Schurt Kwitters, “Annapolis” tape

June 5, 2012
By Ken Fogjin

The overwhelming form of music has been “busy.” It’s kind of dumb to start a review of a tape in a hyper specific genre with an extremely general sentence about the nature of form in music, that may not be true. Look at minimalism, which is supposed to be devoid of business, listen to how much sound is there, how little space there is. The solution seems simple to make “new” music then, be less busy. Well, that’s a bit like the harsh hackers who are responding to the blog-O drone thing going down and calling it “smart.” Let’s get down to brass tax, the album is busy, really busy. Like ten genres in as many minutes, but only one track.

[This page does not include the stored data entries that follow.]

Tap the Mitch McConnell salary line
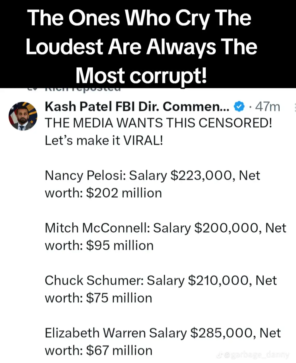This screenshot has width=296, height=363. click(x=165, y=228)
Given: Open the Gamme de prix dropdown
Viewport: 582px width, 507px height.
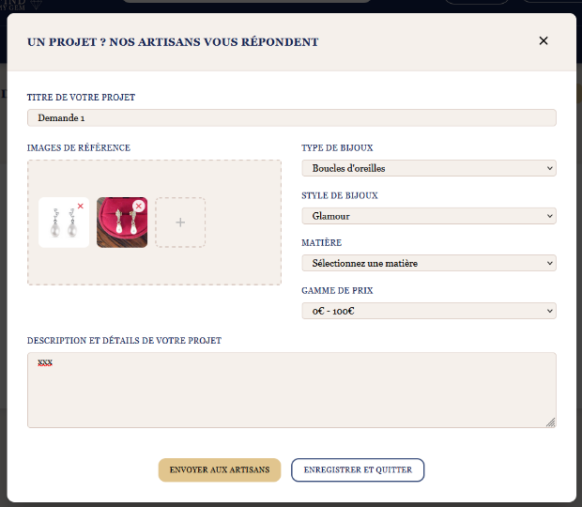Looking at the screenshot, I should (x=428, y=311).
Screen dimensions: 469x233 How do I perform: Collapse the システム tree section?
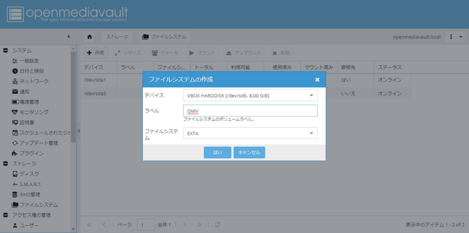pyautogui.click(x=5, y=50)
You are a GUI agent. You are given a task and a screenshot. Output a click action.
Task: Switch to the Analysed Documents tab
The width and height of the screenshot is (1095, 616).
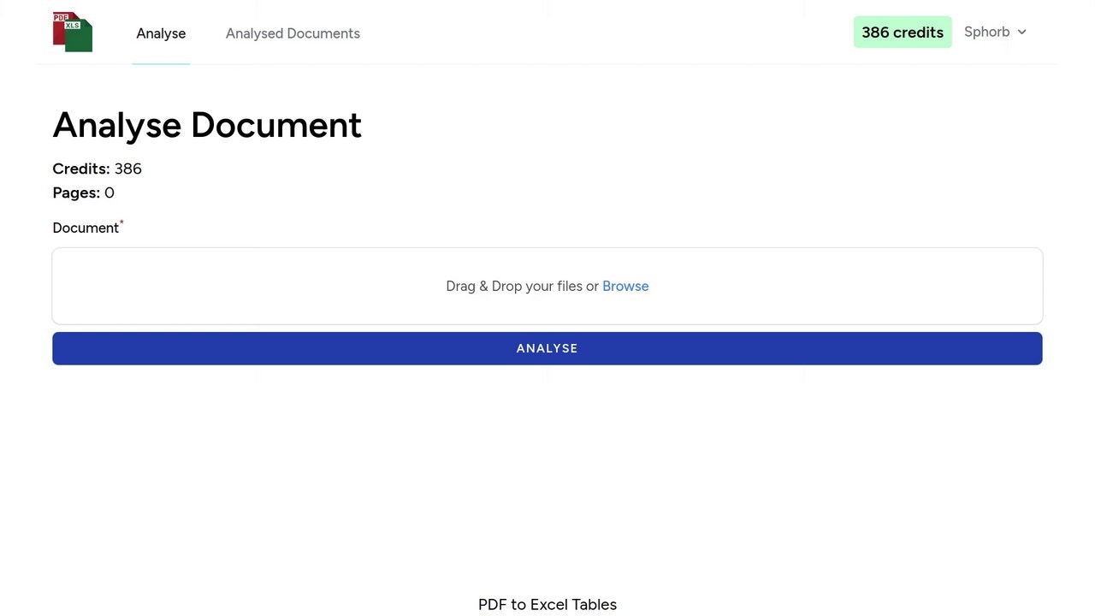(293, 33)
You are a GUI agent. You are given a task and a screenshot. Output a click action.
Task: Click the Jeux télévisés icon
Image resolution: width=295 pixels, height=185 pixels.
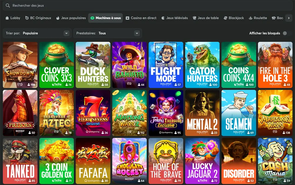[x=163, y=18]
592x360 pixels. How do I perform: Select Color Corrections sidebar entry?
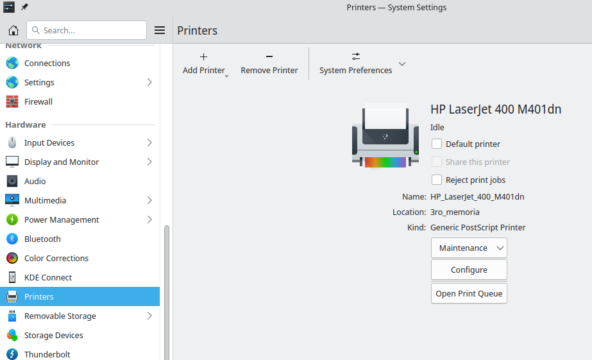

The tape starts off with a beating sort of cheap hip-hop beat. Grinding white noise snare-style snaps and concrete blasting bass working in and out going forward with great mass. Mild ding-y sounds breezing through out this tempered beat. The piece quickly moves into sharp bass-y hits and all sorts of metal clanging. Occasional little clear delayed mellow lines come in and at different parts beats return. The sounds are all in a narrow little area of acoustic sort of metal clang and clear delayed lacquered spits. There are gnar grind sounds and some more pretty sounds, but they all exist in there own little world, that is not really strayed from. This is not to say these sounds aren’t difficult and odd. Despite the use of sounds that have a common metal workshop kind-a vibe, there’s a density to creation sounds that is confusing and intriguing, there is also a certain thinness to other sounds that one would not expect and the lack of something to grab on to sonically, gives all the more pause to meditate on these choices.

These thinness sounds are highlighted at the end of side of one with a slow minimalist bass line of sorts being played –can you call one note with alternate timbres a bass line? These sounds are laid bare in the kind of first week of doing weirdowood music, just bought a delay pedal kind of way, but there is an incredibly odd thinness and vulnerability to these sounds that is confusing. It’s hard to find different angles on the sounds and figure out quite what is interesting about them, but something is incredibly striking in there tone and they way they are placed next to each other.

The sounds are difficult and confusing and hard to deal with, so one has to listen over and over to get it. The busy-ness is the other re-play factor. The rapid change between perceived genres and placement of sounds and slight change in these sounds that compounds with massive structural shifts, makes this tape very hard to get a handle on. After every listen there is a sense of missing something, isn’t that what new sounds like?